Adormeceu

por Convidado 19 de janeiro de 2015   Convidado

por Sérgio Verteiro

Era pra ter sido o mais feliz de todos os Natais. O dia, porém, amanheceu sombrio, trazendo com ele algumas incertezas. Ainda bem cedinho quando alguns já estavam acordados, a despedida, o pedido de um abraço. Dentro daquele abraço cabia o mundo! E também o consolo e a força necessários para prosseguir caminhando, ainda que fosse difícil. O alvoroço que me despertara permitiu apenas um olhar. Um olhar singelo, um olhar de afago e ternura. Era a última vez que via a cor de seus olhos antes que adormecestes.

Mãe

Com o passar do tempo, um telefonema. Todos a postos ouvimos a notícia de que, segundo o médico, as chances eram mínimas. Entre pedidos de orações, preces e intercessão, a agonia às vezes me consumia. Era um choro calado, um sofrimento reprimido e uma vontade muito grande que seu despertar perdurasse ainda por mais algum tempo.

Buscávamos recursos e soluções mais concretas para que seu sono não viesse tão depressa. Saímos de casa às pressas, tínhamos ainda muitas esperanças de que o impossível também acontecesse, mas que prevalecesse a vontade de Deus e não a nossa. O carro, o vento, os pensamentos e o tempo nos levaram a um lugar descolorido, uma paisagem um tanto quanto triste, um morro, o meu calvário.

Adormeceu, descansou, partiu. Foi pra mais perto de Deus suplicar por seus queridos filhos, afilhados e amigos. Infelizmente não cheguei a tempo do último adeus, mas ainda pude abraçar seu corpo sem vida e derramar lágrimas de gratidão por ter sido pra mim o tesouro mais precioso nessa terra.

Ela que me ensinou a amar, ensinou a rezar, ensinou cantando a canção de Padre Alessandro que, sem Jesus, sem Deus no coração nós não somos nada. Deu educação, ensinou valores e por onde andava deixava um legado – o mais importante era seguir o caminho do bem. Sua devoção a Nossa Senhora fazia delas amigas íntimas. Até parece que foi Nossa Senhora quem a veio buscar. Seu rosto era sereno, calmo e tranquilo. Um sorriso alegre que não escondia a satisfação de uma boa companhia e de uma bela passagem.

Eu não vi as luzes de Natal, nem o presépio, nem estrelas e, pra ser bem sincero, muito menos o luar. Ali, na sala de estar, diante dos meus olhos, apenas seu corpo sem vida, rodeado por seus filhos.

Enfim a noite passou. A manhã chegou trazendo com ela os amigos que prestariam suas últimas homenagens e adeus. A tarde vinha chegando e junto com ela o momento em que pra sempre nos despediríamos de sua última imagem. Era chegada a hora de cumprir também seu último desejo.

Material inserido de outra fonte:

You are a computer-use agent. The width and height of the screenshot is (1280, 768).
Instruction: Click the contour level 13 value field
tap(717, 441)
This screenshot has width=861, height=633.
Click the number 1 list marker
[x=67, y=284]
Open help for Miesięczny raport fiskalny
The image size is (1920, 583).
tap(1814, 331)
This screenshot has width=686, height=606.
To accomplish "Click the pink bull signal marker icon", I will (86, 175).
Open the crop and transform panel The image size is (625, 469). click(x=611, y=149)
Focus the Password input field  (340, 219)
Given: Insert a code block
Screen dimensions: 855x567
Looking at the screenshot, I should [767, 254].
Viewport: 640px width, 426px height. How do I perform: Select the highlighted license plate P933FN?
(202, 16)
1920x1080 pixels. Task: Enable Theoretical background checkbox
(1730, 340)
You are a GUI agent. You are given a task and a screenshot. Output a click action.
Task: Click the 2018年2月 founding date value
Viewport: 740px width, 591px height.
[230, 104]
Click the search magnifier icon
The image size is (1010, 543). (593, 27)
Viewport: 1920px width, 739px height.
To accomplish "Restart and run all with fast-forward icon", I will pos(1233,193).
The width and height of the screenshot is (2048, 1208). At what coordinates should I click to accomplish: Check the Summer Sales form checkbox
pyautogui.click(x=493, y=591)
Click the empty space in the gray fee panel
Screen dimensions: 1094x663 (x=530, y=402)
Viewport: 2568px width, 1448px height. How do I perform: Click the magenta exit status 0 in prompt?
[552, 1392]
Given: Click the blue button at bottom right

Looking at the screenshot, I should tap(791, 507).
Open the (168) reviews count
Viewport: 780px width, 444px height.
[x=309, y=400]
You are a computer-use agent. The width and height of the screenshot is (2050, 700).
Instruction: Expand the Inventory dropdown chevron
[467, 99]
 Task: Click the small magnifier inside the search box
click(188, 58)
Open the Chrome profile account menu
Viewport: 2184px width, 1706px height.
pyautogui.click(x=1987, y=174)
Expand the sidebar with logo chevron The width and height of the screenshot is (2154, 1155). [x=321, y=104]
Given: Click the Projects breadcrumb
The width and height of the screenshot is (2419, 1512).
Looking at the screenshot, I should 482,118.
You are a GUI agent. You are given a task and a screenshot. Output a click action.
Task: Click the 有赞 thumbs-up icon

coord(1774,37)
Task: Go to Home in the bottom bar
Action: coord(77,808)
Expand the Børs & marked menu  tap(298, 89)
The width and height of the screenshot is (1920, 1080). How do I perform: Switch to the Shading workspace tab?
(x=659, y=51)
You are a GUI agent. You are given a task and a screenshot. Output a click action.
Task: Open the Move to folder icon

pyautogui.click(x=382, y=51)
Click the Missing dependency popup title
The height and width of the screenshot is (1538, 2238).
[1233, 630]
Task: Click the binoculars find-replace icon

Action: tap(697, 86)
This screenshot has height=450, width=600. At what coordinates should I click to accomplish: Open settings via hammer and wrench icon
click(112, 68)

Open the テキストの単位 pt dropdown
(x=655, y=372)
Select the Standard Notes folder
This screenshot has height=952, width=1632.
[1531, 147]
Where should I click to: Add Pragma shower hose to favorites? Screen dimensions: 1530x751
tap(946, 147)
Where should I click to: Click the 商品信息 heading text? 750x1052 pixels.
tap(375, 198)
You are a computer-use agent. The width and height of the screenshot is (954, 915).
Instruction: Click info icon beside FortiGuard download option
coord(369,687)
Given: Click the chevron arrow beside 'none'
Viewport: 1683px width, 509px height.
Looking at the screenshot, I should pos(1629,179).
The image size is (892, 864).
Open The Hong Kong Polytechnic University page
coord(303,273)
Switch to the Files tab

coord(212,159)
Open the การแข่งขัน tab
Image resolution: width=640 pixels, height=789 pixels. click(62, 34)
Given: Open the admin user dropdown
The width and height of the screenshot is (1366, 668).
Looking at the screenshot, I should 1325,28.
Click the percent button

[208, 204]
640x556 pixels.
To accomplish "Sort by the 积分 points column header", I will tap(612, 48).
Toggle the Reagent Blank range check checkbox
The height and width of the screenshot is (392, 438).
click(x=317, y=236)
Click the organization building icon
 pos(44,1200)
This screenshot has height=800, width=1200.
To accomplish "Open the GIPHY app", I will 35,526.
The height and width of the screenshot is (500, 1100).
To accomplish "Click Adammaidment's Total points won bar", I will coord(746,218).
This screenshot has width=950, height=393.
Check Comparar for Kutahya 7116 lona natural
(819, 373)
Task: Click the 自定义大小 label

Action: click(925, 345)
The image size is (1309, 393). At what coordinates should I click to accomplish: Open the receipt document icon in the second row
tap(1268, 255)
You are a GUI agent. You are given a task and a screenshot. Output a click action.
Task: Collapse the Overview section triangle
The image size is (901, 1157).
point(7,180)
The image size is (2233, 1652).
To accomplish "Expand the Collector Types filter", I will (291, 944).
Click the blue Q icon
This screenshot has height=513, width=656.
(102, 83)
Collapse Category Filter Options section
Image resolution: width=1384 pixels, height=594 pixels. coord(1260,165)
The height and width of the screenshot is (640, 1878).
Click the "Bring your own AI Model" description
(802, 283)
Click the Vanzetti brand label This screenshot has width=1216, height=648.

Que seu corpo fosse depositado junto ao de seus pais. Saiu-se então o cortejo, flores eu espalhei pelo caminho e um galho de rosas singelas coloquei em suas mãos para sentires o perfume de Deus, de sua mãe querida Nossa Senhora. Uma oração, uma encomendação e uma procissão e lá se encerrara. Estava consumado seu ultimo pedido.

Estava ali enterrado o meu tesouro que batera asas e me fizestes erguer a cabeça me confirmando que ali apenas a matéria, mas no céu o Espírito que se encontra junto de Deus. E como dissestes à sua própria netinha, com quem passara seus últimos momentos, ”quando sentir saudades da vovó e só olhar pro céu e ver que ela é a estrela mais brilhante da galáxia”.

Screenshot_2015-01-16-10-00-48

Agradeço de coração a todos que se solidarizaram comigo neste momento. Muito obrigado mesmo. As orações de todos valeram muito. E continuam valendo. Peço que continuem rezando por mim e por minha família. Suplicarei sempre a Deus Pai que derrame a porção necessária do Espírito Santo na vida de cada um de vocês.

Sérgio Verteiro, 33 anos, é Gestor de Recursos Humanos.